Deze chemische stoffen komen van nature niet voor in het milieu en kunnen een negatief effect hebben op onze leefomgeving en op onze gezondheid. Deze stoffen breken niet af en hopen op in de voedselketen. Het is dus belangrijk om het gebruik van deze stoffen zoveel mogelijk terug te dringen. Waar bovendien tot voor kort gedacht werd dat PFAS vooral lokaal speelde rond de fabriek DuPont/Chemours en bij plekken waar brandblusschuim is gebruikt, zoals rondom Schiphol, bleek de afgelopen twee jaar dat PFAS diffuus door heel Nederland in relatief lage concentraties wordt aangetroffen. Dat leidde tot een oproep om vanuit het Ministerie van Infrastructuur en Waterstaat (I&W) te werken aan nationale kaders voor het gebruik van PFAS houdende grond en baggerspecie.
Gadella: ‘Vanuit het internationaal verankerde voorzorgbeginsel is toen met het eerste handelingskader een nadere invulling van de zorgplicht gegeven door I&W, gebaseerd op onderzoek van het Rijksinstituut voor Volksgezondheid en Milieu (RIVM) naar de risicogrenzen van PFOA, PFOS en GenX. Omdat er in de zomer van 2019 nog veel onzekerheden waren over de mate waarin PFAS in de bodem aanwezig is en over het uitlooggedrag van PFAS uit grond, bood het handelingskader dat in die zomer verscheen zeer beperkt ruimte voor het toepassen van grond en baggerspecie in oppervlaktewater. Dit leidde tot stagnatie in de afzet van verschillende grondverzetsprojecten en baggerwerken die voor hun afzet afhankelijk zijn van toepassingen in oppervlaktewater. Later is op basis van aanvullend onderzoek van het RIVM en Deltares een aanpassing doorgevoerd van het eerste Tijdelijk Handelingskader, waarin de toegestane ruimte voor grond en baggerverzet werd vergroot op basis van een tijdelijke achtergrondwaarde (0,8/0,9 ug/kg) en het herverontreinigingsniveau in Rijkswateren (0,8/3,7 ug/kg). Nu heeft aanvullend onderzoek van het RIVM en Deltatres naar de achtergrondwaarden, regionale baggerkwaliteit en het uitlooggedrag van grond en baggerspecie geleid tot een verdere verruiming. En eind dit jaar verwacht het ministerie, met nog meer wetenschappelijke onderbouwing, te kunnen komen tot een Definitief Handelingskader. Al deze aanpassingen hebben hun doorwerking naar de uitvoeringspraktijk van RWS, mede overheden en bedrijven.
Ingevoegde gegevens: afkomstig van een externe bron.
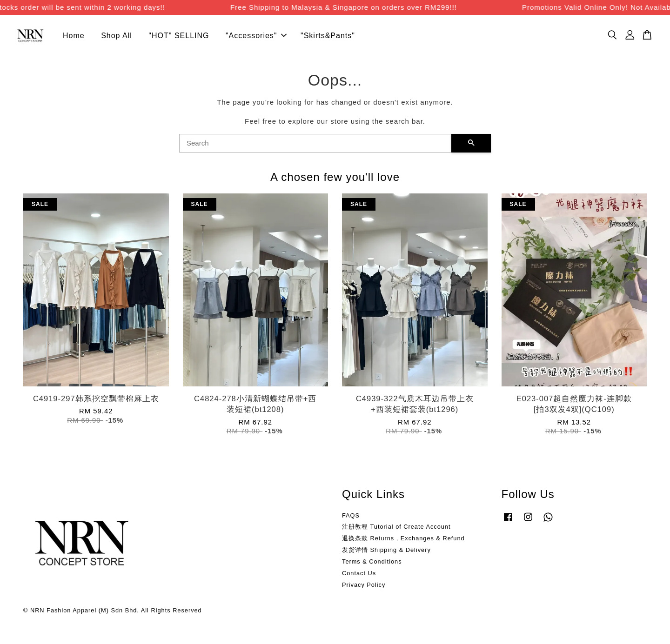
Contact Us (359, 573)
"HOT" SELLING (179, 35)
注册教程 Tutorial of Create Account (396, 526)
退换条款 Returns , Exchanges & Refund (403, 538)
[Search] (315, 143)
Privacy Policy (363, 584)
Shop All (116, 35)
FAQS (351, 515)
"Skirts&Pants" (328, 35)
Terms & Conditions (372, 561)
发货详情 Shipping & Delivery (386, 550)
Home (74, 35)
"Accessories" (256, 35)
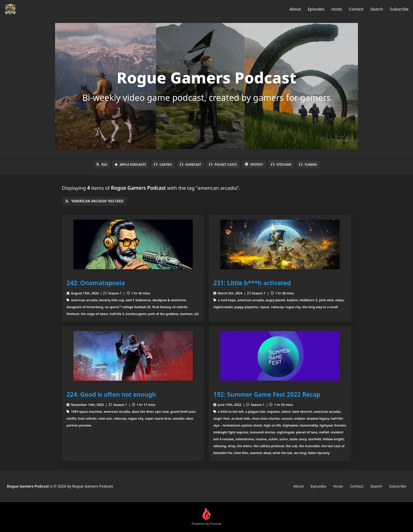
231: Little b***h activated (252, 283)
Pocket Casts (223, 164)
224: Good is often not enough (111, 394)
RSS (102, 164)
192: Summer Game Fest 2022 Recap (267, 394)
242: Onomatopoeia (96, 283)
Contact (356, 9)
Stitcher (281, 164)
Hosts (336, 9)
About (295, 9)
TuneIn (308, 164)
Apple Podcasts (130, 164)
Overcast (190, 164)
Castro (163, 164)
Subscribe (399, 9)
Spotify (254, 164)
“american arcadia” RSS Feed (94, 201)
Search (377, 9)
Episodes (316, 9)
Via onze helpdesk en onze website proberen we de mensen uit de uitvoeringspraktijk zo goed mogelijk van voor hun relevante informatie te voorzien’.
Kernteam gevormd
‘Omdat we diverse, heel verschillende rollen vervullen; uitvoerend, beherend, adviserend en informerend, is er bij Rijkswaterstaat een kernteam PFAS gevormd waarin opgavegericht mensen van verschillende afdelingen bijeen komen en onderling onze inzet op het onderwerp wordt afgestemd. Om een voorbeeld te geven, wij zien toe, op het behoud en verbeteren van de waterkwaliteit in Rijkswateren. Tegelijkertijd brengen aannemers de grond en bagger, voortkomend uit werkzaamheden in onze opdracht, naar functionele toepassingen in oppervlaktewater. Wat verantwoord kan met het oog op de waterkwaliteit en wat voldoende ruimte biedt voor grond en baggerverzet, vereist dus goed intern overleg’.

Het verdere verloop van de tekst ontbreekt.